滋賀県立美術館このたび、滋賀県立美術館と滋賀県立琵琶湖文化館は、滋賀県で開催される第79回国民スポーツ大会、第24回全国障害者スポーツ大会の開催を記念して、両館の日本美術・郷土美術コレクションのなかから選りすぐった名品をご紹介する「滋賀県立美術館 滋賀県立琵琶湖文化館 名品選」を開催いたします。
1984(昭和59)年8月、大津市瀬田に開館した滋賀県立近代美術館は、①日本美術院を中心とした近代日本画、②滋賀県ゆかりの美術・工芸等、③戦後アメリカと日本の現代美術、という3つの収集方針のもと活動を続けてきました。その後さらに④アール・ブリュット、⑤芸術文化の多様性を確認できるような作品を収集方針として追加し、2021(令和3)年6月、滋賀県立美術館として再スタートを切りました。中世、近世、近代の日本美術から日本と海外の現代美術、アール・ブリュットまで、幅広い分野の作品を収蔵しています。

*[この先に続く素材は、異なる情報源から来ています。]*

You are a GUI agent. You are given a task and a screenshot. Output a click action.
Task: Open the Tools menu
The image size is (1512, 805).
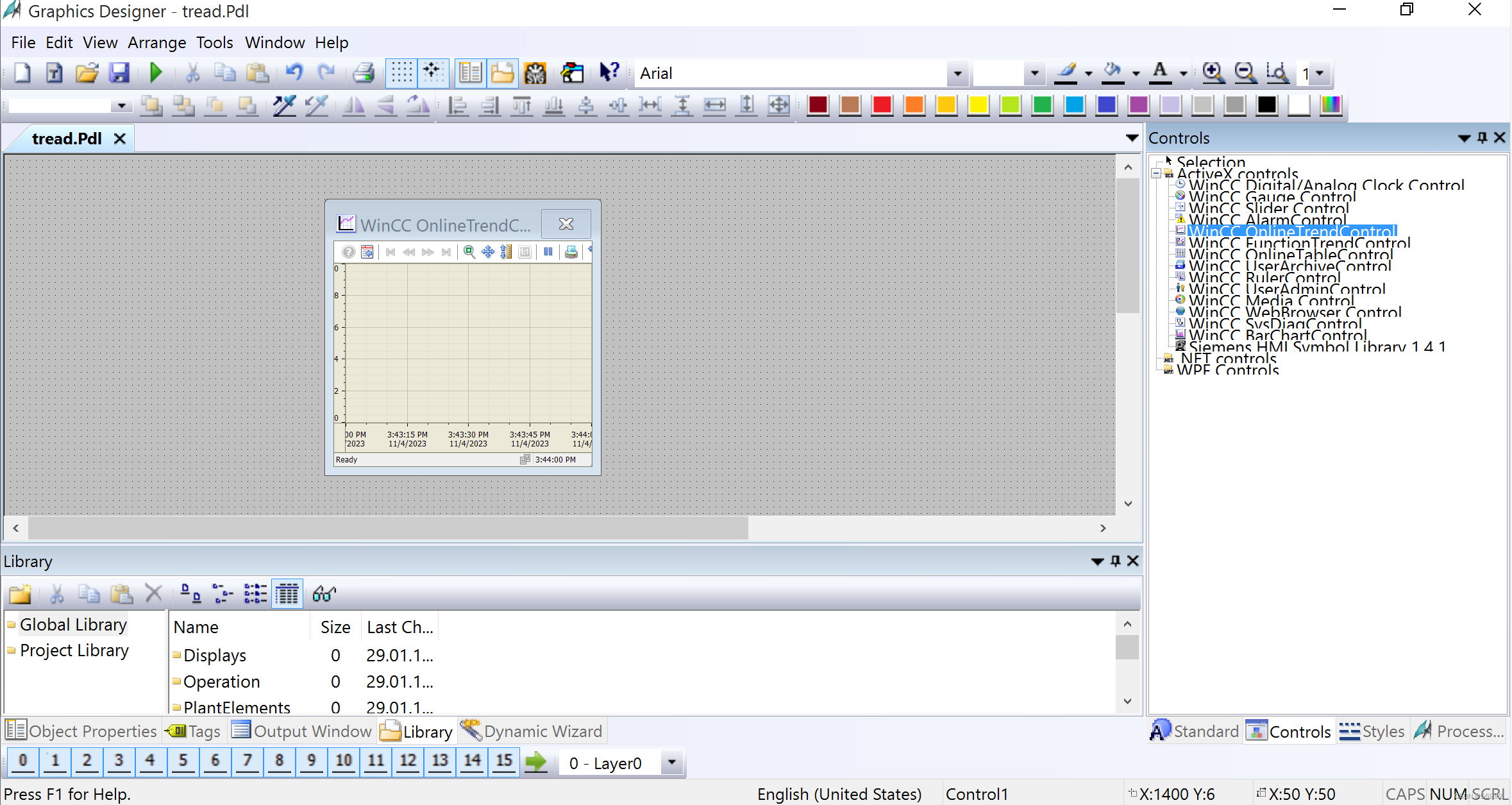click(214, 42)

滋賀県立産業文化館を前身とする滋賀県立琵琶湖文化館は1961(昭和36)年3月、大津市上平蔵町(現在の打出浜)に美術館・博物館・水族館・文化財受託庫・展望閣を備えた総合博物館として開館しました。その後、主な考古資料は滋賀県立安土城考古博物館に、水族部門は滋賀県立琵琶湖博物館に、そして近代を中心とした絵画工芸作品は滋賀県立近代美術館に引き継がれ、現在は滋賀の歴史と伝統が育んできた古美術作品や地域の寺社などで大切に守り伝えられてきた彫刻、絵画、書跡などが収蔵されています。2008(平成20)年4月から長期休館に入り、その間館外での展示や講座などを中心に活動を継続してきましたが、2027(令和9)年12月、いよいよ新しい滋賀県立琵琶湖文化館が大津市浜大津にオープンする予定です。
それぞれの成り立ちや収蔵作品は異なりますが、滋賀の地から広く芸術文化を発信し、多くの方に親しんでいただけるよう活動を続けてきた歩みは同じです。両館の「とっておき」がひとつの展示室に集結する展覧会をどうぞゆっくりとお楽しみください。